Even as a child, Cameron was endlessly fascinated by the small things. He would follow a slug’s progress across a dusty yard for hours. The patterns in a grain of wood, a bug, a discarded car part, a dead mouse – they all held an equal sense of wonder for Cameron. He has never lost that sense of wonder for the small things; the details that pass most of us by unnoticed are at the forefront of his vision. The gift he has for focusing in on the forgotten aspects of the world around us is given to us through his printmaking.
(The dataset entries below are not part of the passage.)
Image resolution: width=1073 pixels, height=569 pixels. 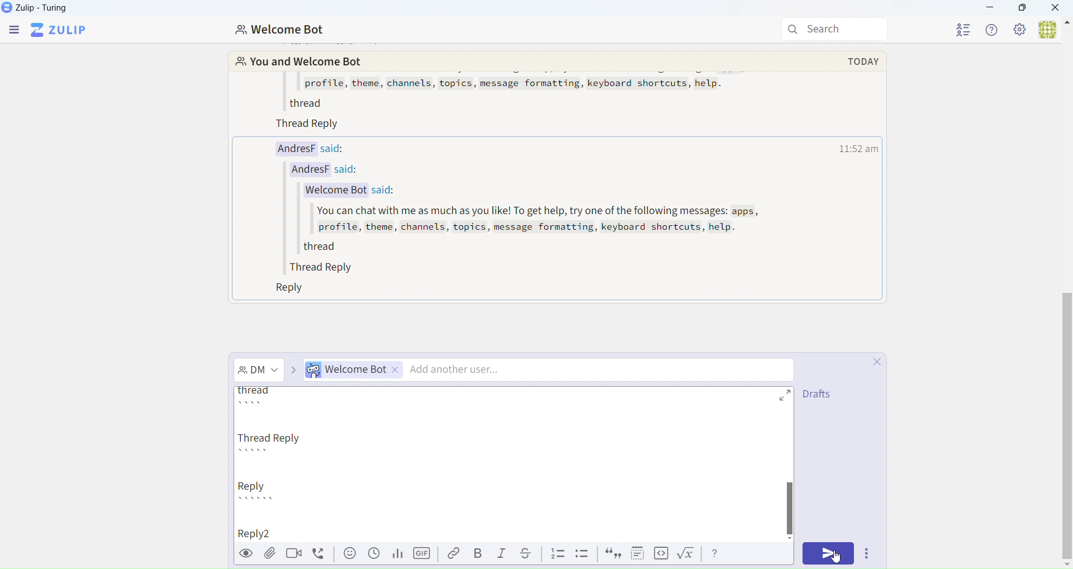 What do you see at coordinates (557, 554) in the screenshot?
I see `List` at bounding box center [557, 554].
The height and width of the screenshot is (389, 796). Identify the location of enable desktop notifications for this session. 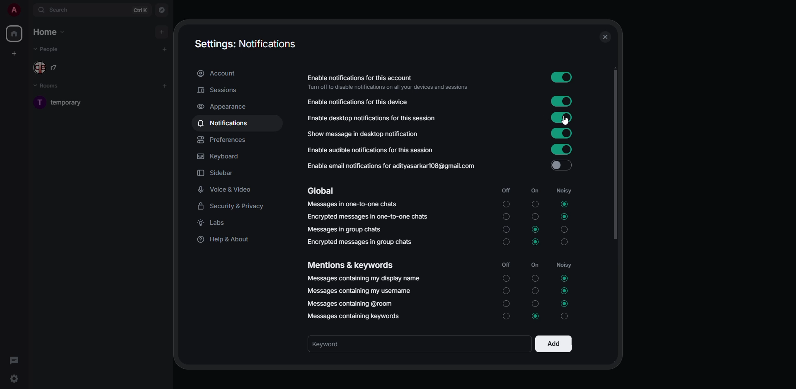
(372, 118).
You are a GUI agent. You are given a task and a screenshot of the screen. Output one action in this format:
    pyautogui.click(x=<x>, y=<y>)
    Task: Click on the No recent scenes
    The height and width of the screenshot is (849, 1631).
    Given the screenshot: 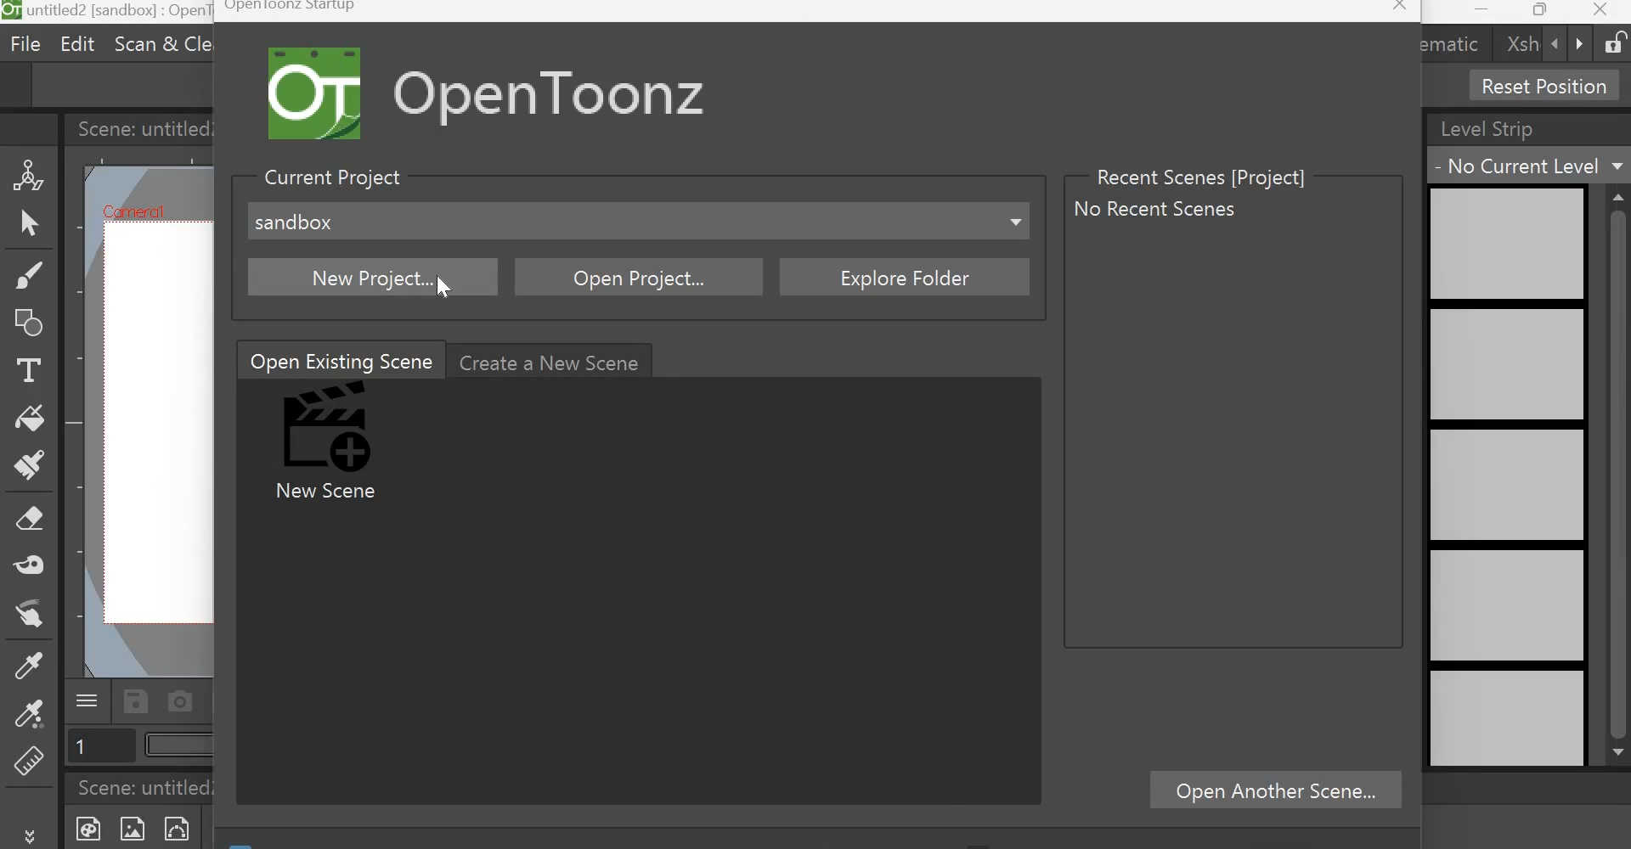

Cameron was raised in country Victoria where he was surrounded by an expanse of space. A landscape that when seen from a distance looks almost empty, save a few gnarled and noble gums or a herd of cattle. But the land is not empty; it holds evidence of history, of life. Cameron looks at an enormous space up close, inch-by-inch, and notices each detail that makes the whole. He strives to master the art of looking intently and clearly at something. The art of listening to silence.

Cameron’s work is the vision of someone who reads between the lines. Someone who bothers to climb underneath what the rest of us walk over and pick up the things that have fallen through the cracks. Someone who stays silent and still long enough to hear what is never said out aloud.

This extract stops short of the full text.